Going back to that “we’re all human” thing, we’re all naturally curious beings. But there’s no good reason to make your partner (even if she’s Anna Faris) share her number. According to dating coach Evan Marc Katz, “numbers can be deceiving,” meaning that someone who’s actually enjoyed a healthy sex life might be perceived as a player or, alternatively, a prude.
That said, Katz writes, it’s completely reasonable to be concerned about sexually transmitted infections. Instead of subtly hinting at the issue by asking how many people your partner has done the deed with, ask the question straight out: “Do you have any STIs?” (And even if you trust each other, consider getting tested to make absolutely sure.)
Pro tip: Even if someone isn’t your S.O., he or she probably never wants to hear these words. When you’re stressed, the last thing you want to feel is that someone close to you thinks you’re overreacting or acting crazy. Instead of trying to force your partner to act or feel differently, try some sympathy: “I’m just as upset about this as you are. Let’s deal with it together.”
8. "Your parents are terrible."
Because anyone who’s seen Monster-in-Law knows this situation is totally a possibility. In reality, surveys suggest that 75 percent of couples fight with their in-laws, so there’s a good chance that you and your S.O.’s mom aren’t exactly besties.
The solution to this problem isn’t to keep things hidden from your partner. Instead, sexuality educator Yvonne K. Fulbright, Ph.D., writes on PsychologyToday.com, you should make your partner aware of how his or family is treating you. Focus on how you feel (hurt, betrayed, frustrated), instead of all the mistakes the family made. And remember, be respectful. Think about how you’d want your partner to talk about your family if the situation were reversed.
9. "Stop asking if you’re fat."
There are probably a million sarcastic ways to answer the question, “Honey, does this outfit make me look fat?” But body-image issues are serious, and if you really care about your partner, you shouldn’t take those issues lightly.
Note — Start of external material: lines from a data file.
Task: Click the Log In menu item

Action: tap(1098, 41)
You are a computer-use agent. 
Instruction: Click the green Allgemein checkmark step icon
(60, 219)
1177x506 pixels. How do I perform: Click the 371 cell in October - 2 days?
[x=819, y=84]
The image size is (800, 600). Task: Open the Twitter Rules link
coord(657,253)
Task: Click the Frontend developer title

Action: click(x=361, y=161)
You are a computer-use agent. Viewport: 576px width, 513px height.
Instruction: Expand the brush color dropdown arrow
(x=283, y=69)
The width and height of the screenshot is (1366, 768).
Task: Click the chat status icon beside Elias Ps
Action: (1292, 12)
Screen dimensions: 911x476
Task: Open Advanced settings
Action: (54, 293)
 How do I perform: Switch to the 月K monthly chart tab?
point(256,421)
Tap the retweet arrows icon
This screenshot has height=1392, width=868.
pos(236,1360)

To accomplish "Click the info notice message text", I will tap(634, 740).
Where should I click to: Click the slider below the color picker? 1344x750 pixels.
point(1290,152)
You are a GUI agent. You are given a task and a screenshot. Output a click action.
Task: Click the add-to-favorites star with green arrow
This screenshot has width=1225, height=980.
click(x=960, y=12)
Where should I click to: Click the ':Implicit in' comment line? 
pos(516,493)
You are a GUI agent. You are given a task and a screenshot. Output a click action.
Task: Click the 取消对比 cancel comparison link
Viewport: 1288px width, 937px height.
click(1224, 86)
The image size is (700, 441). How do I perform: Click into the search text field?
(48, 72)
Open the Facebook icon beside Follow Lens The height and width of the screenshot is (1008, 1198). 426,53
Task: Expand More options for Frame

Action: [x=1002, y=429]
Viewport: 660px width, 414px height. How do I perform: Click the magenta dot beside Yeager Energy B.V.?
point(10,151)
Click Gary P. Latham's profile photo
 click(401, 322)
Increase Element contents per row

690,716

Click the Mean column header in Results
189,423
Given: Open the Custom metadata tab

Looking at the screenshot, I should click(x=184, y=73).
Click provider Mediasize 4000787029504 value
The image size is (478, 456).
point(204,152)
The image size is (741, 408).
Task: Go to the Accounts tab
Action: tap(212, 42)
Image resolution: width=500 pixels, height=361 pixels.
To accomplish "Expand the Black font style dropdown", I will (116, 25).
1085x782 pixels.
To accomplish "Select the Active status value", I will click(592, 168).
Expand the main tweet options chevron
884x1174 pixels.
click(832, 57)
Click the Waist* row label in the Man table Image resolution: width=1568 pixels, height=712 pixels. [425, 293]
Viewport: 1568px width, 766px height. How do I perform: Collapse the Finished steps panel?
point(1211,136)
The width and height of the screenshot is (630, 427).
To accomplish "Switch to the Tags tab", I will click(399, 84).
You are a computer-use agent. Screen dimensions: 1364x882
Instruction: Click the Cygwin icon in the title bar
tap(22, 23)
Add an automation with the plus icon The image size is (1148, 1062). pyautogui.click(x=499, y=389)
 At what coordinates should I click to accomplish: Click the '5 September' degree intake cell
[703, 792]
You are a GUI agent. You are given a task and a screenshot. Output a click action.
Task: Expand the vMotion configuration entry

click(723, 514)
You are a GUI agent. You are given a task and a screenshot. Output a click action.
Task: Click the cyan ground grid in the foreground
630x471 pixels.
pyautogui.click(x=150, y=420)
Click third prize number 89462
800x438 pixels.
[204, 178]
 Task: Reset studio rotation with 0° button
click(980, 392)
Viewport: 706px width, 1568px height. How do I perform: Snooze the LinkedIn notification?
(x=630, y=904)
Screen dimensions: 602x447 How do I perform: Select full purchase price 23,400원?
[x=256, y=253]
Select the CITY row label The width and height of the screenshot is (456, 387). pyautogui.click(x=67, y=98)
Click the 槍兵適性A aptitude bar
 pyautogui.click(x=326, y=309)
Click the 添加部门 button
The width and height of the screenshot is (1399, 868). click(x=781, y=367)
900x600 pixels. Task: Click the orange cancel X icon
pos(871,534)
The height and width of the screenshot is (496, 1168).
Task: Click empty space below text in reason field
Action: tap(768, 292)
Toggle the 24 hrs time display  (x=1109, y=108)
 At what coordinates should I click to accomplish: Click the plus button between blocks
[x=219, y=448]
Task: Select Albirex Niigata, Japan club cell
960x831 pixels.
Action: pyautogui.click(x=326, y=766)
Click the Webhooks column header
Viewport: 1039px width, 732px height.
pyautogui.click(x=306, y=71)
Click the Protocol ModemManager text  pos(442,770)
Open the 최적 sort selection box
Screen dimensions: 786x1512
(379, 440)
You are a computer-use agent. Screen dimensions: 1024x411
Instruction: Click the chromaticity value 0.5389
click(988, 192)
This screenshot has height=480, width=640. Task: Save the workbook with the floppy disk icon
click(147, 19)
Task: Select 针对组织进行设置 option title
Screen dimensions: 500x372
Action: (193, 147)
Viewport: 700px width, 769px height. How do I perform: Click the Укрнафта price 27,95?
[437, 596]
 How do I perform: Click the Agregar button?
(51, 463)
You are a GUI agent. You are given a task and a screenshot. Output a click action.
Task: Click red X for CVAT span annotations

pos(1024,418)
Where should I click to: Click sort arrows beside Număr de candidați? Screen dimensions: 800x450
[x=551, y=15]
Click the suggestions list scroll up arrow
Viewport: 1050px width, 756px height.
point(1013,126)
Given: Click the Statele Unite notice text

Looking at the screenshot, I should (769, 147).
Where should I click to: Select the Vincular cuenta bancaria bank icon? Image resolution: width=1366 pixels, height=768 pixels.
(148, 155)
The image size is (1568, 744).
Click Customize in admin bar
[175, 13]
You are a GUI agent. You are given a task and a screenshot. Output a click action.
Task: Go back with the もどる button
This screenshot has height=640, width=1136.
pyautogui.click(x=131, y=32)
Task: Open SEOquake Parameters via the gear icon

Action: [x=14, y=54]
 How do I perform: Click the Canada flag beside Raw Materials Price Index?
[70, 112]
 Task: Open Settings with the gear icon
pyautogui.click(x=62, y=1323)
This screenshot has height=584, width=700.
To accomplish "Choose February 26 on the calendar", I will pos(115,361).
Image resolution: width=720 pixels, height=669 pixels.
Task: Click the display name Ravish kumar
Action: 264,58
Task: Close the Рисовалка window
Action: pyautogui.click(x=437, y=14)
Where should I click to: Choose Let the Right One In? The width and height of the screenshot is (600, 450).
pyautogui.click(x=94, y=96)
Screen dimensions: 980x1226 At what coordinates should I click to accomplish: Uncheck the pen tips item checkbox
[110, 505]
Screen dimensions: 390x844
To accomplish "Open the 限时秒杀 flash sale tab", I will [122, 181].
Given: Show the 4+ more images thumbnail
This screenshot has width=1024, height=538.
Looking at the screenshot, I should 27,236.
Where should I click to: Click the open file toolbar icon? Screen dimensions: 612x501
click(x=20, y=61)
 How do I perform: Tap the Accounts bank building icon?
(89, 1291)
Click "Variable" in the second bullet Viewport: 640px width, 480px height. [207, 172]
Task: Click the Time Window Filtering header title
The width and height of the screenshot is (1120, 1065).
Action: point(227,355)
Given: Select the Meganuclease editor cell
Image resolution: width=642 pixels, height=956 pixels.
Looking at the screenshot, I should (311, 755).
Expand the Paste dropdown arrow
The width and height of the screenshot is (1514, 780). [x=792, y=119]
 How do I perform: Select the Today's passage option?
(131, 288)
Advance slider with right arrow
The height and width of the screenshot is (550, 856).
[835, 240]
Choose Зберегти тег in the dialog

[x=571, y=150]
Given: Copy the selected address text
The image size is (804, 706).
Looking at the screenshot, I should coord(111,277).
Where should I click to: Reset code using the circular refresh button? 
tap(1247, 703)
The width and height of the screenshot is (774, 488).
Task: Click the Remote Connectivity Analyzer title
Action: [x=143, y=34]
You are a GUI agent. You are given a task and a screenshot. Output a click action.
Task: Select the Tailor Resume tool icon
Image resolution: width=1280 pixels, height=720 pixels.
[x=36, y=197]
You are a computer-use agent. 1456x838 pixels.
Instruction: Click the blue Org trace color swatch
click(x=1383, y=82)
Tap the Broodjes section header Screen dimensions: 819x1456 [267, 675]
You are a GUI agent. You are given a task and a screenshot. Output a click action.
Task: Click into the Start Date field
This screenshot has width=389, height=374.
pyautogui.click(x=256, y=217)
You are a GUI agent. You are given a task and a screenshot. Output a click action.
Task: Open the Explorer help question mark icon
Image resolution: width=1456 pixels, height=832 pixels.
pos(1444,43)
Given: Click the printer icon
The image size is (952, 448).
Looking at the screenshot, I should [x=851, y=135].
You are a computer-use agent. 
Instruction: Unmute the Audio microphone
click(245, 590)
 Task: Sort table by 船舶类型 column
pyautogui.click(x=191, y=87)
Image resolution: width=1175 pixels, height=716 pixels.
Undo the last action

Instead of dismissing his or her comments and questions, try responding in ways that show your S.O. you like him or her just as he or she is. (“I don’t think you look fat in those jeans. You look sexy as usual to me.”)
If the comments continue, consider being blunt and telling your partner that he or she needs to learn to accept him or herself. A statement like, “You are worth so much more than your looks to me and to others” can be pretty powerful, if you mean it.